This case concerns the application of the Polkey rule to cases of unfair dismissal. The Polkey rule deals with the issue of whether an employee would have been dismissed anyway but for the procedural failings in their dismissal (rendering it unfair).
The facts in Cartwright v Kings College London
Mr Cartwright (“the Claimant”) commenced employment with Kings College London (“the Respondent”) in 2000 and by 2005 he had achieved the status of a permanent employee teaching rehabilitation in the Physiotherapy department.
On 12 June 2007 the Claimant was informed that there was a possibility that his post may become redundant as there was a lack of student interest in a proposed new teaching course.
The Claimant was in fact made redundant on 31 January 2008. The Claimant subsequently submitted a complaint of unfair redundancy dismissal at the Employment Tribunal. The Employment Tribunal found that the Claimant had been fairly dismissed. The Court of Appeal overturned this finding on the ground of procedural fairness alone and remitted the matter to the Employment Tribunal for remedy to be dealt with.
The Tribunal, considering the remitted issue of remedy, concluded that it would be appropriate to award the Claimant a sum that would cover the extended period that it would have taken to deal with his claim in a procedurally fair manner. The Tribunal considered that a period of two weeks was an appropriate period and the Claimant was therefore awarded two weeks’ pay.
The law relating to unfair dismissal and Polkey reductions
Employees have, under s.94 of the Employment Rights Act 1996, the right not to be unfairly dismissed from their employment. Broadly, there are two elements to the fairness of a dismissal – the substantive fairness and the procedural fairness. The substantive fairness of a dismissal relates to whether the employer has made a decision which was within the range of reasonable responses in dismissing the employee. The procedural fairness of a dismissal relates to whether the dismissal has been carried out in a procedurally fair manner (i.e. whether the dismissal is consistent with similar past decisions, whether the employee has been given an opportunity to appeal etc.).
Should the employee succeed in showing liability for unfair dismissal (i.e. that the dismissal was substantially and/or procedurally unfair) then they are entitled to be awarded compensation for the losses that they’ve sustained as a result.
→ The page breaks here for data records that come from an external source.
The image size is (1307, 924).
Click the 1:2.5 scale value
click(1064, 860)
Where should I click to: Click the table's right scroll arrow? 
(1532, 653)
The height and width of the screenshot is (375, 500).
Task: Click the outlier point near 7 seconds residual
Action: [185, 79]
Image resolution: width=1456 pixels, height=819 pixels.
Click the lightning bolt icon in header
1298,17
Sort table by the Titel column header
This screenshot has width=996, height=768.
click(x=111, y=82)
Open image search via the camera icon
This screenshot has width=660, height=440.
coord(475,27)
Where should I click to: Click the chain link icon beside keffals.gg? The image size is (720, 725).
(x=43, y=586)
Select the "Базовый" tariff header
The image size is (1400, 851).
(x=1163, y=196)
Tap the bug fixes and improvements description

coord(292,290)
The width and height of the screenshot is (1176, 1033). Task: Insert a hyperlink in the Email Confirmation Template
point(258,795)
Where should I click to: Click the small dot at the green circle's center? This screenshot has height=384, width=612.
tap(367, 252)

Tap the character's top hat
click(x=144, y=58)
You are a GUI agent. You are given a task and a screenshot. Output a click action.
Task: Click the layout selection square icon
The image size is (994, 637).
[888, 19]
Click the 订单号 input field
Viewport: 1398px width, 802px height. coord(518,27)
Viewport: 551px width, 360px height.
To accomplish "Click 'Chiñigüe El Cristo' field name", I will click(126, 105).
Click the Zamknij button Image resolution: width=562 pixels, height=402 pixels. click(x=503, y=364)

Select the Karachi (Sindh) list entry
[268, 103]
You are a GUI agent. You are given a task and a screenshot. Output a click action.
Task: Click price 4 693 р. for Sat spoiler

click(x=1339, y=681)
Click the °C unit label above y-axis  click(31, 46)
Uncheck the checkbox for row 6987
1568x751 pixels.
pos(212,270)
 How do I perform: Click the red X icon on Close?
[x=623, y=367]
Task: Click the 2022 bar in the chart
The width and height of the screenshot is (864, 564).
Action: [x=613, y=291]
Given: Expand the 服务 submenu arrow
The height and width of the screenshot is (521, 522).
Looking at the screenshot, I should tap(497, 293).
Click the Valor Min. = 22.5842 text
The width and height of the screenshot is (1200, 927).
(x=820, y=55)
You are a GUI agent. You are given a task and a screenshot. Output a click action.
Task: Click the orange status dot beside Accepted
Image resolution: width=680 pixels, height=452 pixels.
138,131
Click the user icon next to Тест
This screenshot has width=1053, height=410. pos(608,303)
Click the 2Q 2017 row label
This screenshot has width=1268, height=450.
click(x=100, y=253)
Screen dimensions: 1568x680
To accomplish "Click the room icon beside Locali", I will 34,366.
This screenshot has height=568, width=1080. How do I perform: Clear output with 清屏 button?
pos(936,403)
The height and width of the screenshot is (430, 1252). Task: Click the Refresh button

However, the employee’s compensation can be reduced through a variety of mechanisms, one of these being the application of the Polkey rule.
The Polkey rule emanates from the case of Polkey v A E Dayton Services Ltd and states, broadly, that if a dismissal is procedurally unfair but not substantively unfair then the compensatory award should be reduced by the appropriate percentage to reflect the possibility that the employee would have been dismissed but for the procedural unfairness. There are a number of ways that the Employment Tribunal can apply such a reduction – either to 100% of the compensatory award or a lower percentage. The Employment Tribunal could also choose to award the employee compensation for the extra period it would have taken to have carried out a fair procedure.
The Employment Appeal Tribunal’s decision in Cartwright v Kings College London
The Employment Appeal Tribunal dismissed the Claimant’s appeal against the Polkey reduction that the Employment Tribunal had applied, considering that the Employment Tribunal had made no error of law.
Our specialist employment lawyers’ thoughts on Cartwright v Kings College London
This case shows that Claimants should be aware that awards of compensation in the Employment Tribunal can be substantially reduced through a number of means, such as contributory fault, a failure to mitigate or (as in this case) the application of the Polkey rule.